Text section —

—————

This isn't required for any album to have physical copies at all. In fact, this is more of a personal choice for the director of the album if they want a physical copy. There isn't going to be some big Kickstarter like there was for FF6: Balance and Ruin for your physical album prints. I think that was a one time thing and a legal quagmire that I feel OCRemix isn't wanting to delve into anytime soon. But can any album have a physical release? I believe so! However, there are some requirements first.

1) The director must be the one who impresses on everyone from the outset their intention to make physicals after album release. Everyone on the OCRemix admin staff and those remixers and contributors to the project need to be aware of this intention and be agreeable to pitching in for the final product.

2) You will not normally see a simultaneous physical and digital release of the album. The digital will always come first and the physicals months later due to logistics and timing, etc.

3) The director is responsible, with their art director, in securing all front/back cover art and disc art for the album. However that happens, either you draw it yourself or you pay a commission for an artist to do it for you, it must be something available and provided for the physical prints.

4) Split your discs up early into track lists where the run times are 74 mins or less per disc to properly fit on physical CDs come printing.

5) After digital release, you'll most likely be working with DJPretzel directly and once your request for physicals is approved on OCRemix admin, they will be covering HALF of the costs. The other half must come from you, the director. This isn't cheap, and the Arcadia Legends album limited print run went close to $2000. So about $1000 needed to come out of my pocket. You can either dump the change all yourself, or get as many folks from those who contributed to pitch in equal amounts of money to add up to your half. However you slice it, you need to provide it.

—————

Provided data —
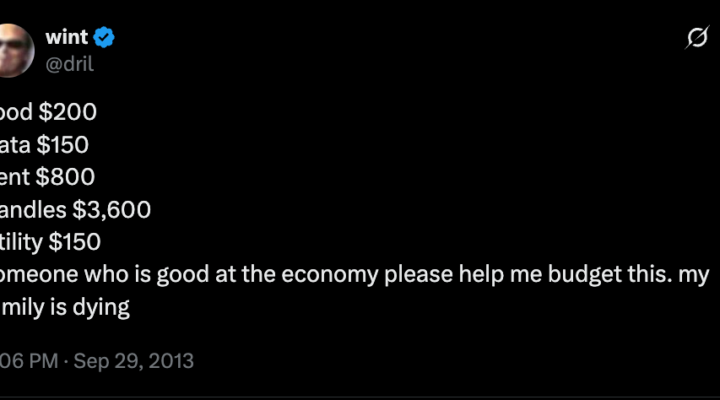
Task: Open wint's profile avatar picture
Action: coord(17,51)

—————

Instructions to follow — Extract the passage of the text on making physical copies of an album between "5) After digital" and "to provide it.", inclusive.

Problem solution —
5) After digital release, you'll most likely be working with DJPretzel directly and once your request for physicals is approved on OCRemix admin, they will be covering HALF of the costs. The other half must come from you, the director. This isn't cheap, and the Arcadia Legends album limited print run went close to $2000. So about $1000 needed to come out of my pocket. You can either dump the change all yourself, or get as many folks from those who contributed to pitch in equal amounts of money to add up to your half. However you slice it, you need to provide it.